Here are a few zins worth your time:

Zinfandel prefers a warm climate and a longer growing season, and Sonoma County’s Dry Creek Valley provides that for a number of zin vintners, including Frei Brothers. The Frei Brothers 2012 Dry Creek Valley Zinfandel ($19) opens with notes of plum and black cherry, pouring with the rich garnet color virtually all zinfandels possess. The region’s cool maritime influences produce wines well structured in a Bordeaux fashion, providing the Frei Brothers’ zin with mocha and caramel notes and a little cedar and spice on the back palate.

Napa Valley tends to produce more robust wines. The 2011 Buehler Vineyards Napa Valley Zinfandel ($20) qualifies while still retaining a lightness of body. Produced from a blend of estate-grown grapes and those from other valley producers, the wine seasons its dark fruit palate with essences of tobacco, cinnamon and herbs, delivering a well-balanced and pleasant finish.

The Director’s Cut 2012 Dry Creek Valley Zinfandel ($23) from winemaker and film director Francis Ford Coppola takes us back to familiar territory, but with a less familiar approach. The director of the Godfather series has created a blend of 80 percent zin and 20 percent petite sirah, a small, dark grape with a rich, powerful flavor. The wine’s ample body and velvety palate, with notes of blackberries, pepper and cloves combined with nuances of cherries and mocha, make us glad he didn’t yell, “Cut!” during the winemaking process.

**Dataset excerpt**
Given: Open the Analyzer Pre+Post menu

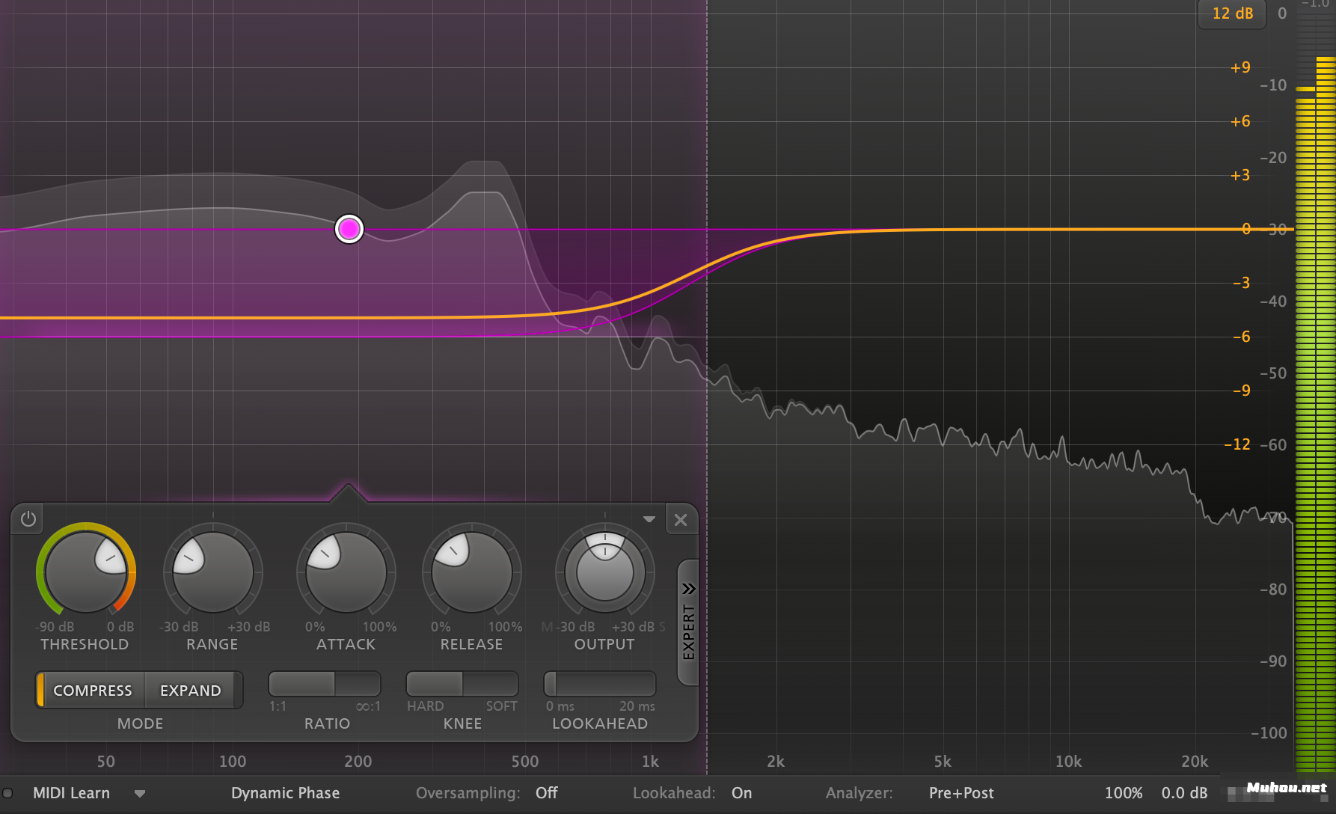Looking at the screenshot, I should tap(960, 793).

**Apply what you read**
• 1. According to the zinfandel text, what share of the Director's Cut 2012 Dry Creek Valley Zinfandel is petite sirah?
• 2. Carry the zinfandel text forward from its final sentence.
The lines have nothing to do with the zinfandel text.

**Answers provided**
• 1. 20 percent

• 2.
The Duckhorn Wine Co. has always been a personal favorite, and its 2012 Decoy Sonoma County Zinfandel ($24) delivers. Once again, zin and petite sirah create a luscious blend, with a base of dark fruits highlighted by clove and vanilla notes enhanced by the wine’s oak aging. Expect a palate of berries, brambles and Christmas-y spices, supported by polished tannins and a lingering finish.

“Old vine zinfandels,” produced from aging vines that provide a smaller but richer yield, have become very popular, and Girard 2012 Old Vine Zinfandel ($24) has grown to be a favorite. The vintners blend grapes from several Napa Valley vineyards to produce a brighter wine with raspberry and cherry notes, which give way to spice and vanilla bean highlights and a nice mouthfeel that finishes with suitable acidity to make it an excellent dinner wine.

Nearby Mendocino County also grows zinfandel, of which the Artezin 2012 Zinfandel ($25) is a fine representative. The winemaker describes it as a classic fruit-forward “Zinny-Zin.” We’re not sure what that means, but we know that Artezin skews in the direction of bright fruit flavors with a spicy backbone of allspice, cinnamon and pepper. Supple tannins support the wine and even allow it to age for a little while. But why would you want to do that?

The Mayacamas Mountains border both Napa and Sonoma, and that’s where B.R. Cohn Winery harvests the fruit for its 2011 Sonoma Valley Zinfandel ($26). Berry and cherry flavors blend with peppercorn and clove in this full-bodied wine with a nice mouthfeel and lingering finish.

Napa’s Rombauer Vineyards adds just a hint of petite sirah to its 2012 Zinfandel ($28) to give it a little richer character. Expect the usual flavors of raspberry, cloves and pepper, with just a hint of boysenberry and vanilla, combining into a velvety wine with a long, supple finish.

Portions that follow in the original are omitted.